Will heads roll after board failures?

Opinion
By Kjerulf Ainsworth

As the dust settles on the nearly yearlong debacle that was the Novomatic Scheme of Arrangement, attempted takeover, and ultimate withdrawal, it’s important to reflect on how we got here.

The past year has been a nightmare for AGT’s minority shareholders, many of whom have patiently awaited the reinstatement of dividends for some years. Little did we know that, while we waited, company officers were building multi-million dollar property empires, flying around the world first-class, partying in Greek villas, playing golf, and collecting generous allowances and perks.

It’s time for all of that to stop.

It’s also time for AGT’s chairman Danny Gladstone to put down his putter long enough to take responsibility for the terrible decisions he has made and the damage he has done to the company’s reputation, loyal employees, and shareholders.

Among other things, Mr Gladstone must answer for having:

  • championed a completely unacceptable takeover and privatisation bid by the largest shareholder, Novomatic AG, that materially undervalued AGT and was never going to succeed, at a cost of nearly $1.6million;

  • allegedly accepted $10million in an undeclared bonus related to the Novomatic transaction in 2018, which also saw company secretary Mark Ludski receive $5million according to the Australian Financial Review[1];

  • hired a CEO, Harald Neumann, who had accepted millions in “gifts” from Novomatic’s owner while on the AGT board, and who was under corruption and taxation investigation in Austria at the time of his appointment as CEO;

  • declared Mr Neumann to be ‘suitable from a regulatory standpoint’[2] mere months before the CEO was found unsuitable to be licensed by the Nevada Gaming Control Board;

  • personally overseen the announcement of significant financial impairments, while personally incurring unnecessary expenditure including company-funded, global first-class travel.

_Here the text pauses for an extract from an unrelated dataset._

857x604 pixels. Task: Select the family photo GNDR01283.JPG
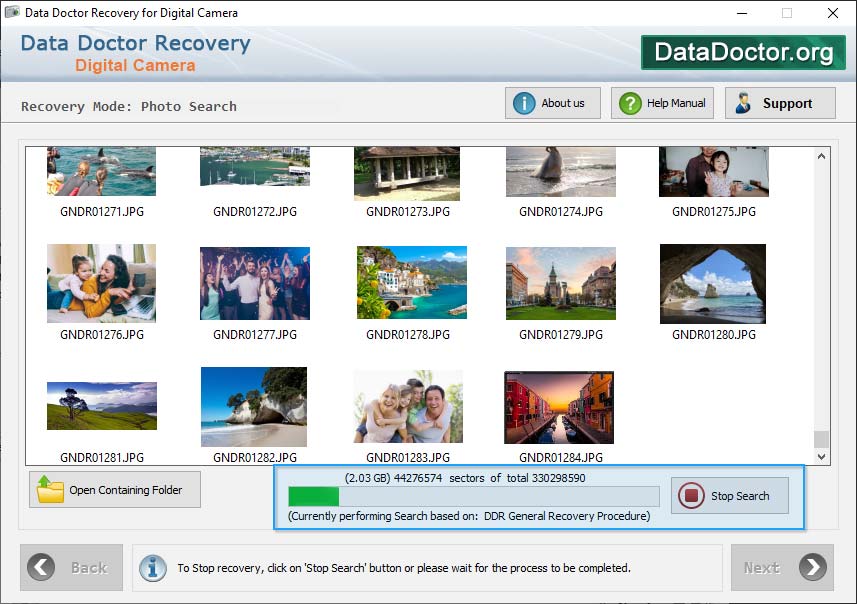click(408, 406)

The board and company secretary knew last year that they didn’t have the support of minority shareholders and they pushed this doomed deal regardless. Heads should roll for that debacle alone.

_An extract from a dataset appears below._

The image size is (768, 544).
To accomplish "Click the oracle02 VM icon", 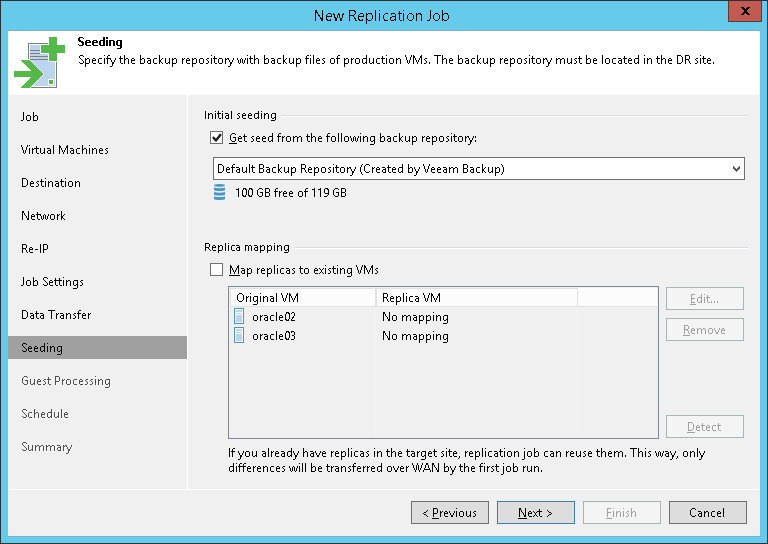I will 239,317.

But it is a slap in the face that shareholders haven’t seen a dividend since 2018, yet the chairman and company secretary are treating the company like a concierge that can deliver them every perk and allowance available.

These “officers” of the company seem intent on hanging onto their jobs in the face of shameful and destructive failures. There is simply no other option; they have to go.

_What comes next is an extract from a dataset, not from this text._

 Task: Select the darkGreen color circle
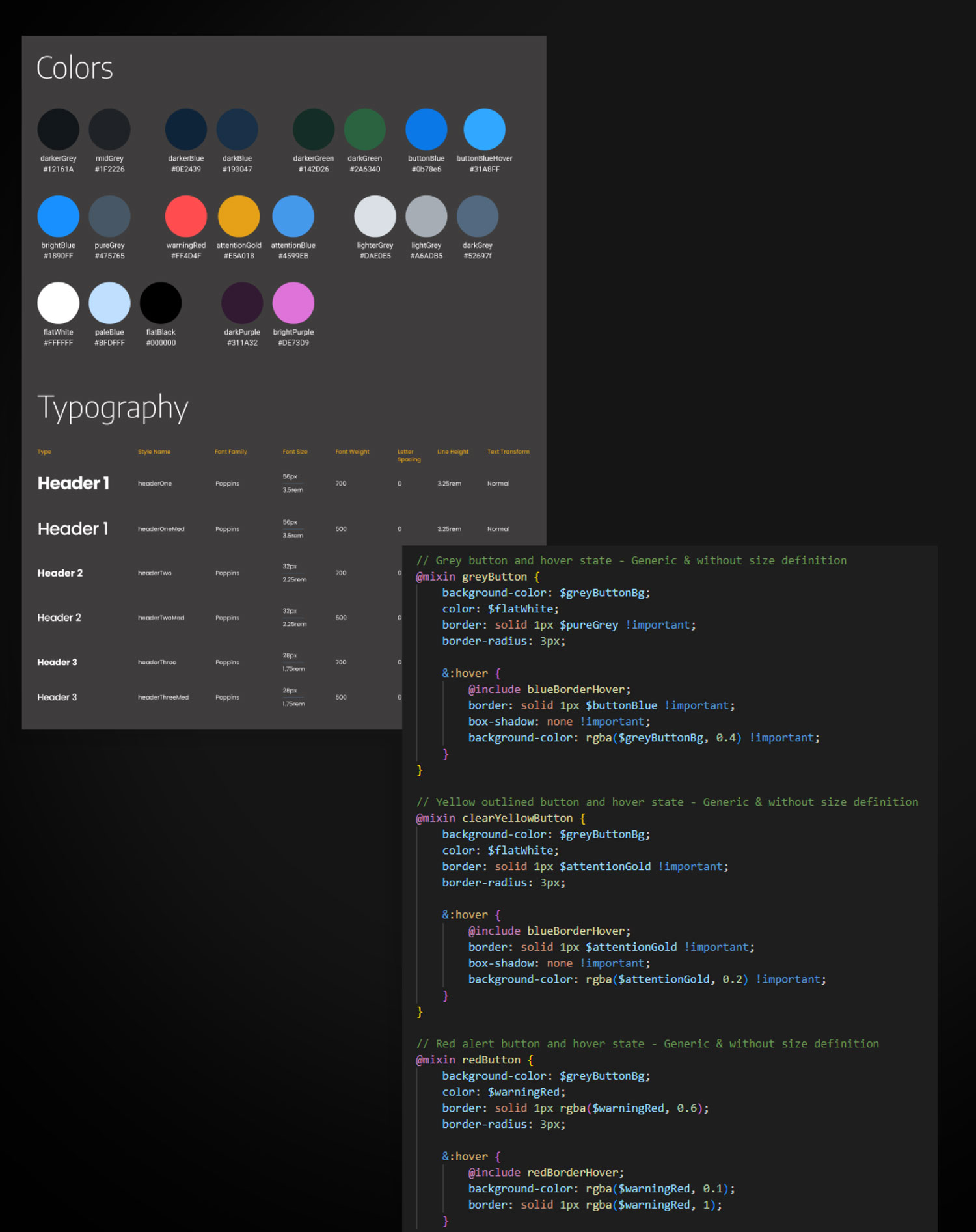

I believe the alleged non-disclosure to shareholders of cash bonuses – which I’m told were not disclosed at board meetings or to any minority shareholders – flies in the face of the fiduciary duties in the Corporations Act 2001 (Australia). The Act is clear and case law supports the requirement that officers of a company cannot use their position for personal gain or profit and must disclose material personal interests to shareholders – particularly where those interests arise from the outcome of a transaction.

At the very least, shareholders deserve full disclosure and transparency about the payment of $15million to two officers of the company. Better yet, Gladstone and Ludski should be made to pay the money back to the company whose shareholders’ interests (all shareholders, that is) they were supposed to represent. Watch this space.